There really isn’t much to say about this collection. I did find it interesting that, though it was published in the 1990s, it contained older stories, and was a reprint of a collection printed in 1981, and I’m pretty sure none of the stories were originally published before 1976. This lead to some really quaint, retro tales (my favourite detail being, of course, a mention of a man who wakes up and his wife is sleeping in the other twin bed!). This retro quality to the stories, though, is the most lingering impression on the book, which doesn’t speak that well for the stories themselves. As I write this, I’m trying to recall up a yarn that I seemed to take to more than the others, and none particularly stand out.

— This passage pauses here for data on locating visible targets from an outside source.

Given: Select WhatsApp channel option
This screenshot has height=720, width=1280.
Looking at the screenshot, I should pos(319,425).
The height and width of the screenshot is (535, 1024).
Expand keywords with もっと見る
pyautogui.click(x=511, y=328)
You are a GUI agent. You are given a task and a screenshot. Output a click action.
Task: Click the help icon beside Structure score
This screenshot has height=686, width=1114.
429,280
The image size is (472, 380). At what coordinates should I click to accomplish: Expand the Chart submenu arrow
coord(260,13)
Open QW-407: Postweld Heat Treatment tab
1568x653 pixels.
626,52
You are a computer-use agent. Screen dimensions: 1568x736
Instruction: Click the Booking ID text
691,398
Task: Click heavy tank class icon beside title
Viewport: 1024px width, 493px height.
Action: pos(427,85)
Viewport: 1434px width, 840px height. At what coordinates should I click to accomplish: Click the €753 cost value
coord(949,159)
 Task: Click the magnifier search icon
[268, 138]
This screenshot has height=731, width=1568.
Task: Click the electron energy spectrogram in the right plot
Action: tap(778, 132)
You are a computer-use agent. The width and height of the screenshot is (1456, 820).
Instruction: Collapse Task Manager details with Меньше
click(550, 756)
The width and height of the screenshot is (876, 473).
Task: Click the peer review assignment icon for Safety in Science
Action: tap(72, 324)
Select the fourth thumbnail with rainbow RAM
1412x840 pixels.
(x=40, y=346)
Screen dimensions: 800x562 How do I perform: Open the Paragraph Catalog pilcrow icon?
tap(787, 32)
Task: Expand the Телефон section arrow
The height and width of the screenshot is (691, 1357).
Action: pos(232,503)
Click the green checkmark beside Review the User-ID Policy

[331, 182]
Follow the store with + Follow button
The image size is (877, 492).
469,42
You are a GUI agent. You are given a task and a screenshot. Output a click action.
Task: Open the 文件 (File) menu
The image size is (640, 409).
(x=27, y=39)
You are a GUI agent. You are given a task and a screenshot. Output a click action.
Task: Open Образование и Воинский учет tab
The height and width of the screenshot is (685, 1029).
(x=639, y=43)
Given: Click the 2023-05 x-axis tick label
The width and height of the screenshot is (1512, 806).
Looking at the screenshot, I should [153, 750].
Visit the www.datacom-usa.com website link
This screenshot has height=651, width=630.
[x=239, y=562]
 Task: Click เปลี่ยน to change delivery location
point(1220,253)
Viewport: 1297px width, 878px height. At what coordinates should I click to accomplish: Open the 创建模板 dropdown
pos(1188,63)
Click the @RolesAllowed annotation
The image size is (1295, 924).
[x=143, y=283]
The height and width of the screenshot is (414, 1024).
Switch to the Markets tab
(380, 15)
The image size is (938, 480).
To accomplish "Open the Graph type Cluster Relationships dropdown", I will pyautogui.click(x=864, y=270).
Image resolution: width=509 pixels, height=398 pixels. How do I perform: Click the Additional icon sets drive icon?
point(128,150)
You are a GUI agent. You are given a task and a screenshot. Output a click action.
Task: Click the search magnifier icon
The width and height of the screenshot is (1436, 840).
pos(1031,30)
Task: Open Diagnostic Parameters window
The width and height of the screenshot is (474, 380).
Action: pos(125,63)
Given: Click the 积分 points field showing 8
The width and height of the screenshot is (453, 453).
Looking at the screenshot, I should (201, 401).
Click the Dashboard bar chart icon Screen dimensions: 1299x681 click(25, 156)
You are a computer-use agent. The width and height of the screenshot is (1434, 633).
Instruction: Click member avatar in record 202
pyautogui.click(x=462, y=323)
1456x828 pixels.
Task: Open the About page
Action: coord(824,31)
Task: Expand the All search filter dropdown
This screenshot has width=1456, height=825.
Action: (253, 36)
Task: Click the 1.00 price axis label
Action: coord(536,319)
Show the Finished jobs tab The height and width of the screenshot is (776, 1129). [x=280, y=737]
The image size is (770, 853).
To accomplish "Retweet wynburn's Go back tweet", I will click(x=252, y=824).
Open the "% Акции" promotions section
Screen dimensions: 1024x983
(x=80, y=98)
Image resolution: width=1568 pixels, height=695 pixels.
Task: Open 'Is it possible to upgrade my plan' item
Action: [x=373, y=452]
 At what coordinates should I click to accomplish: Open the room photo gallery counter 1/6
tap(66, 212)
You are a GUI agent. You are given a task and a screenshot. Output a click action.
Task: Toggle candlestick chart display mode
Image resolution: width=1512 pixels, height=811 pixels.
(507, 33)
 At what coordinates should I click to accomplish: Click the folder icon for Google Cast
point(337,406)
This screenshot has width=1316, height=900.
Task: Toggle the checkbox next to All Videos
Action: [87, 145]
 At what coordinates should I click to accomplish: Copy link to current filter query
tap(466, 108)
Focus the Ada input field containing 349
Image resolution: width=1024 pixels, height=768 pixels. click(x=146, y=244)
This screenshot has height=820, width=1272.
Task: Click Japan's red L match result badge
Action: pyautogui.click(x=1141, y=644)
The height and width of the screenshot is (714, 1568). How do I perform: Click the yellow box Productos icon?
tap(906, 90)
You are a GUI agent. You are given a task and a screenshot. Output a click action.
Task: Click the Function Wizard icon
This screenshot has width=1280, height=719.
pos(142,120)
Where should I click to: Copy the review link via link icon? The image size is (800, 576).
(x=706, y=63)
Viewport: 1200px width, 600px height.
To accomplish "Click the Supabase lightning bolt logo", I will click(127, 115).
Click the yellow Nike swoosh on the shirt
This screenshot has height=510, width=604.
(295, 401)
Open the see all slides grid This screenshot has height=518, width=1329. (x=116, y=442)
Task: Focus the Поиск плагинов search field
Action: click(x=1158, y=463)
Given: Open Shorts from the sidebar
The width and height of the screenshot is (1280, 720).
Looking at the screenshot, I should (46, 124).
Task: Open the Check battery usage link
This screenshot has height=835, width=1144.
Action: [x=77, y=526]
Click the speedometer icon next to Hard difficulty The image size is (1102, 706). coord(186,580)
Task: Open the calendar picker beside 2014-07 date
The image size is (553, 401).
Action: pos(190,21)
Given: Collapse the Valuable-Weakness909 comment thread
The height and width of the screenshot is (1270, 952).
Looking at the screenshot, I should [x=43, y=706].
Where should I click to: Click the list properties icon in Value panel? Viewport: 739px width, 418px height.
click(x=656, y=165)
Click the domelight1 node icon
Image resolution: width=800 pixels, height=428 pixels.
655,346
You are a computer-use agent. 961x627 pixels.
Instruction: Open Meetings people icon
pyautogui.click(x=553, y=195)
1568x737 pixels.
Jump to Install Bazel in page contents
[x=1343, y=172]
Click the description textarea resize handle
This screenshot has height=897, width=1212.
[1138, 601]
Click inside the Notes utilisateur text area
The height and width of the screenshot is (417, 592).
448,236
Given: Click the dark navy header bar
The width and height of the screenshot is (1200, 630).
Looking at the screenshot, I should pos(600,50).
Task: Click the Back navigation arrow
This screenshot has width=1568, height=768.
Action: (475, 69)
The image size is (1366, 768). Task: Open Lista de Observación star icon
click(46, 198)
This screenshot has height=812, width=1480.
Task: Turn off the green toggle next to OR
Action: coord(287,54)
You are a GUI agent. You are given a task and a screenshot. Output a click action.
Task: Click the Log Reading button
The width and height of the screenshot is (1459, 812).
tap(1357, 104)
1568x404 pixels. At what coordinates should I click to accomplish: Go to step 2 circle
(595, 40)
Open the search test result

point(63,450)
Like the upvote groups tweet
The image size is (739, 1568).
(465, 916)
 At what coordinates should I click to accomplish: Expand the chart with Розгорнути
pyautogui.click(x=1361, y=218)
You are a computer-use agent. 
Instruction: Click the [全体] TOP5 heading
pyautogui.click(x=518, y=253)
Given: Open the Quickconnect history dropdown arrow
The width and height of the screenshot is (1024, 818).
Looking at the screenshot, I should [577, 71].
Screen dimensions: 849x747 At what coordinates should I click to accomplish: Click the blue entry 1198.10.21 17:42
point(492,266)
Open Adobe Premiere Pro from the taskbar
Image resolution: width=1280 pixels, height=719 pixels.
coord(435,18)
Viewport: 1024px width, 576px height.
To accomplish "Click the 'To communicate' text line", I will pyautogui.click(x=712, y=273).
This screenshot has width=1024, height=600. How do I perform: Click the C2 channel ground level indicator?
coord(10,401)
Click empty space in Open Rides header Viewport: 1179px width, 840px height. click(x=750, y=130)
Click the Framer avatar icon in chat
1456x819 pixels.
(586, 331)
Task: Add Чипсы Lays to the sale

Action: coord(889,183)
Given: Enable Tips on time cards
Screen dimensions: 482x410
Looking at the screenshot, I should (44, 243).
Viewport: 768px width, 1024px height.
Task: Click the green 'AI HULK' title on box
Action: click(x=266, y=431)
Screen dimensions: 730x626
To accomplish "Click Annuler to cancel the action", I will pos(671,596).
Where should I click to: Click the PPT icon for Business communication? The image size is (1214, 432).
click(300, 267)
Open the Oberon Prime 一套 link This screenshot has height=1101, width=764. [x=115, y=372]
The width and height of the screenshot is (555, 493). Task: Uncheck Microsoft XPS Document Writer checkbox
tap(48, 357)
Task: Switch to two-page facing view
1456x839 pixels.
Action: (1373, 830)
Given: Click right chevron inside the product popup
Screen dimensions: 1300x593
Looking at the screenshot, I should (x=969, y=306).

There was one, “The Sooey Pill,” by Elaine Slater, that rose above a lot of the others, with a sort of futuristic, apocalyptic Big Brother premise that could have been very cool if it was expanded. “Doctor’s Orders” by John F. Suter was a little heartbreaking, too, and was written with a very neat style. It was nothing groundbreaking, but the ping-pong between a first-person narrative and a third-person was still different from the style of the others, which maybe caused it to stand out a little more. A lot of them were cute, and some of them were just plain awful.

Overall, though, it was a fun read; definitely one of the “buffer” books to help pad the final number. I’m in general not a big fan of mystery stories, but since the current novel takes on that kind of feel, it helped sort of give the way that was going a lift.